Contact: Bob Ratliff
In the animated motion picture "Muppet Movie," Kermit laments in a well-known tune, "It Ain't Easy Being Green."
Mississippi State researchers are finding that the fictional frog's problem is shared by a real-life wetland inhabitant whose distinctive green crown and multi-colored breeding plumage cause many to regard it as the continent's most beautiful duck.
The North American wood duck also happens to be one of the Southeast's most popular waterfowl. A distinctly North American species, it's now the subject of a recently released report on duckling survival rates completed by scientists at the university's Forest and Wildlife Research Center.
"To understand early survival of wood duck ducklings, we looked at factors ranging from the age of the mothers to the predators that feed on ducklings," said wildlife and fisheries professor Richard Kaminski. "Habitat use also was an important part of the study."

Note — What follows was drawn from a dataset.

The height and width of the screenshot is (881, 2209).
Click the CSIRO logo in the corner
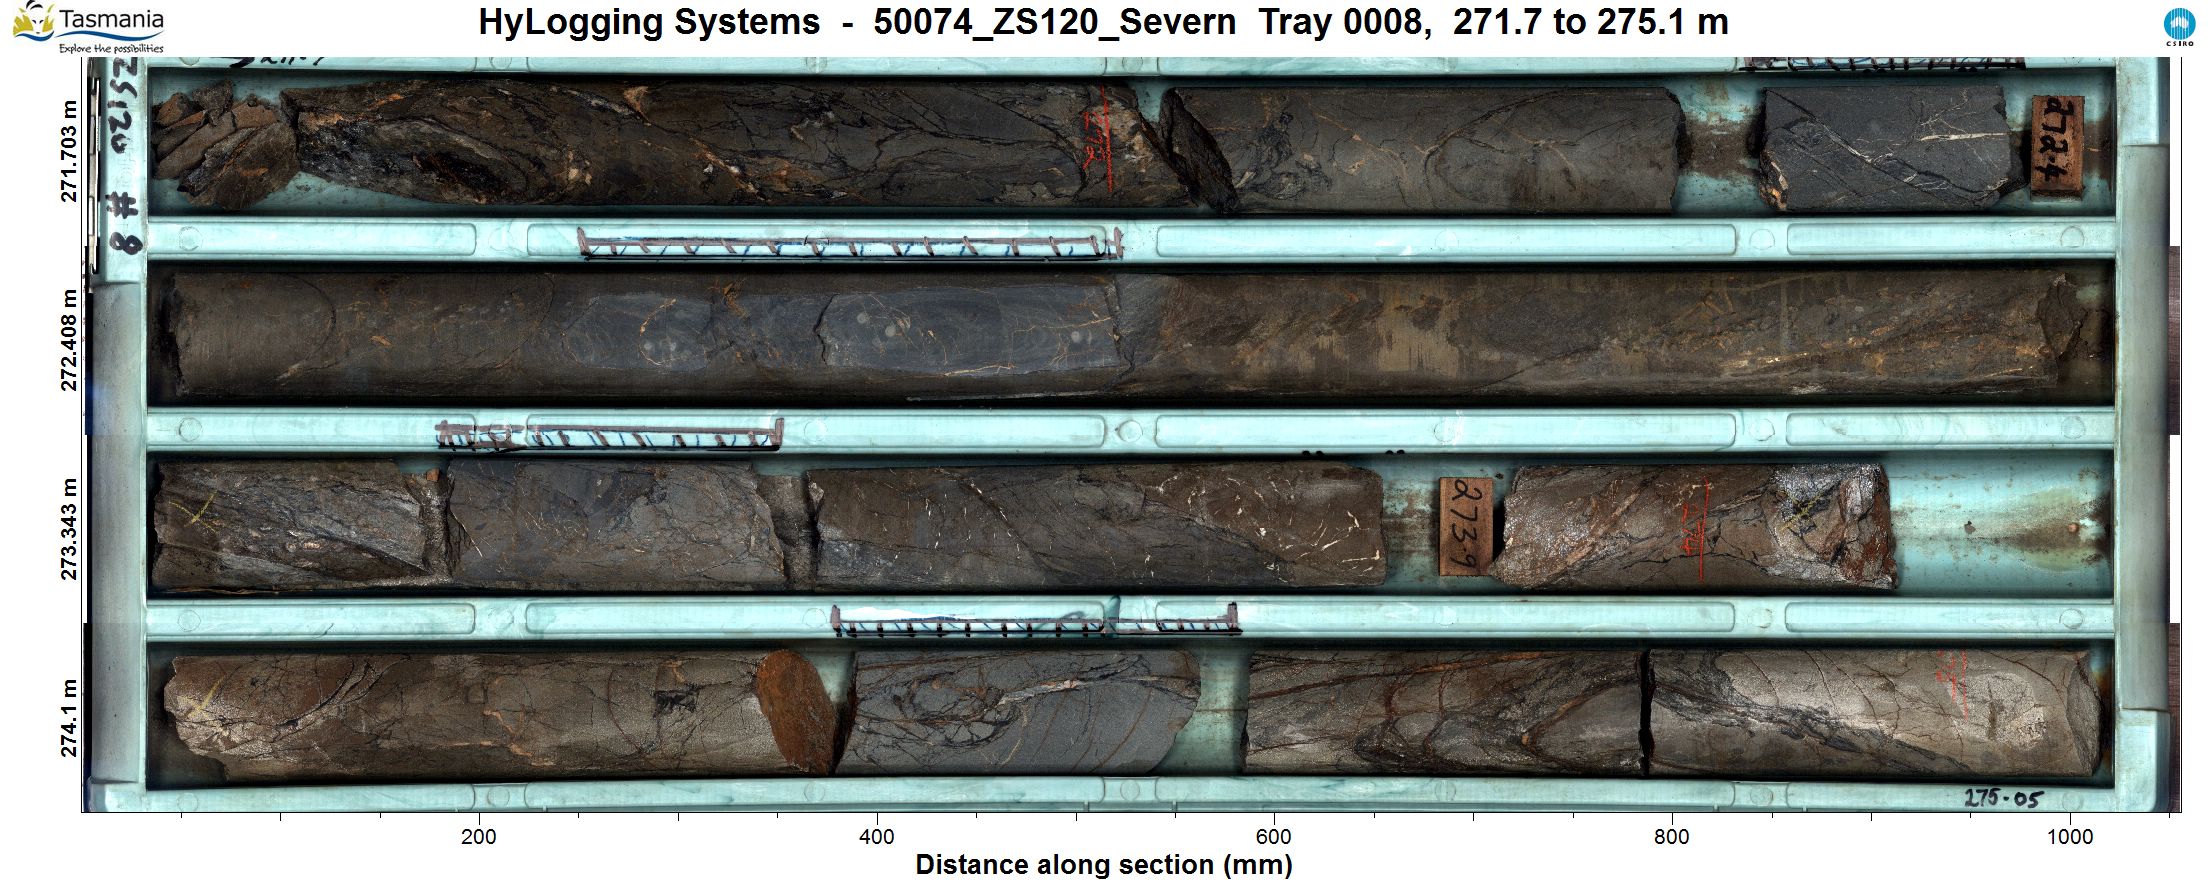(x=2178, y=27)
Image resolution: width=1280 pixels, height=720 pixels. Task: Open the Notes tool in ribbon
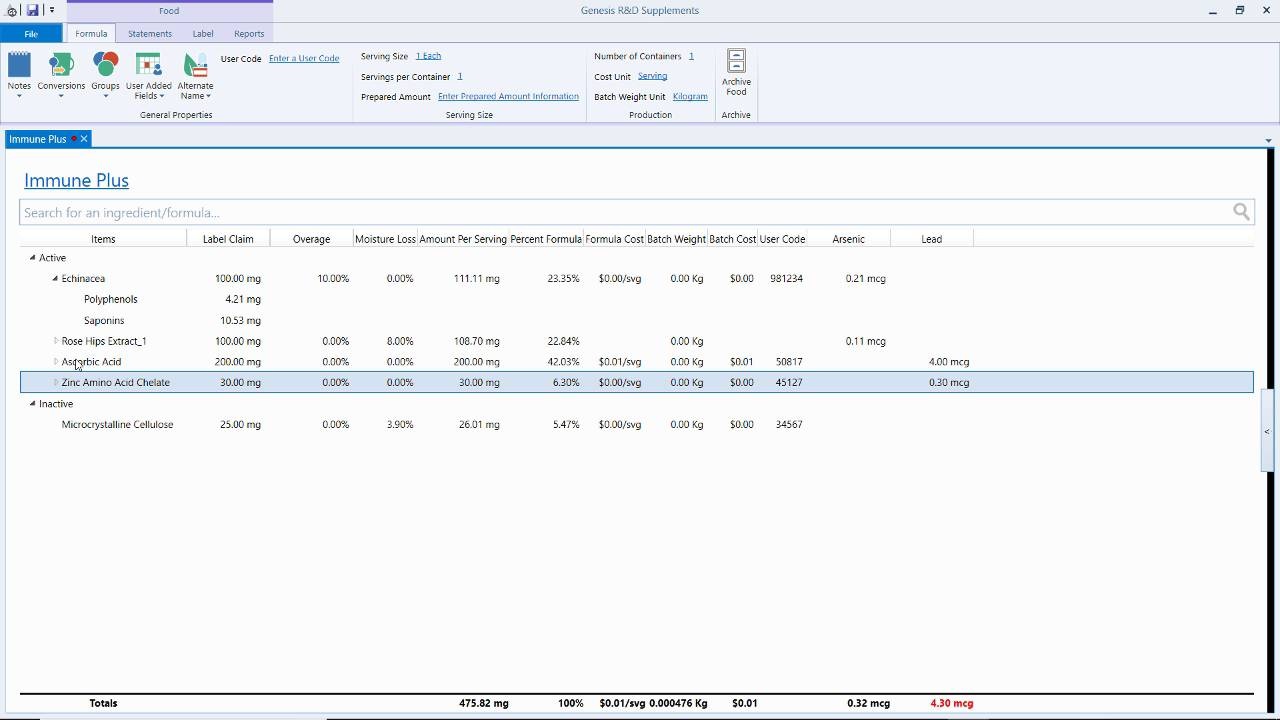click(x=19, y=67)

Over a four-year research period, Kaminski, his colleagues and graduate student team members found that more than 90 percent of the brooding wood duck females survived. Sadly, only about 20 percent of their offspring ever reached adulthood.
To gather information, MSU investigators fitted radio transmitters weighing less than one-tenth of an ounce to more than 130 nesting females and 400 ducklings in the Noxubee National Wildlife Refuge of East Mississippi and the Aliceville Lake of the Tennessee-Tombigbee Waterway in West Alabama. Movement and survival data was collected by then-doctoral student Brian Davis, under the direction of Kaminski and other faculty members.
Davis, a Sorrento, Ill., resident who graduated last December, utilized the study in completing his required doctoral dissertation. He now works for Ducks Unlimited as a regional biologist in Arkansas.
In the Forest and Wildlife Research report, Davis identified predators to be the primary cause for low duckling survival rates. "Birds, including hawks, owls and herons, devoured a large percentage, while aquatic predators, including spotted gar, snapping turtles, alligators, and even cottonmouth snakes, also took a significant toll," he reported.
Additionally, Davis observed that a major factor in the loss rate had much to do with a well-intentioned change to the birds' nesting habit introduced by humans in the 1930s. To help the waterfowl deal with increasing natural habitat loss, man-made boxes were substituted for the natural tree cavities ducks instinctively seek as predator- and flood-proof sites for laying eggs and rearing young.
"Clearly, nest boxes help rebuild populations that almost were exterminated by over-harvest and habitat losses," Davis said. "However, because boxes often were placed close together in areas lacking adequate vegetative cover, the ducklings became easy predator targets."
Duckling survival rates average more than 70 percent in habitats with a dense cover of scrub-shrub vegetation and forests, the study found. This compares to a 12-43 percent range in wetlands with a concentration of man-made nest boxes.
"We may be able to enhance wood duck duckling survival rates by better dispersing nest boxes in scrub-shrub habitats such as buttonbush and willow," Davis said. "Losses to predators also may be reduced by establishing these habitats adjacent to existing nest boxes."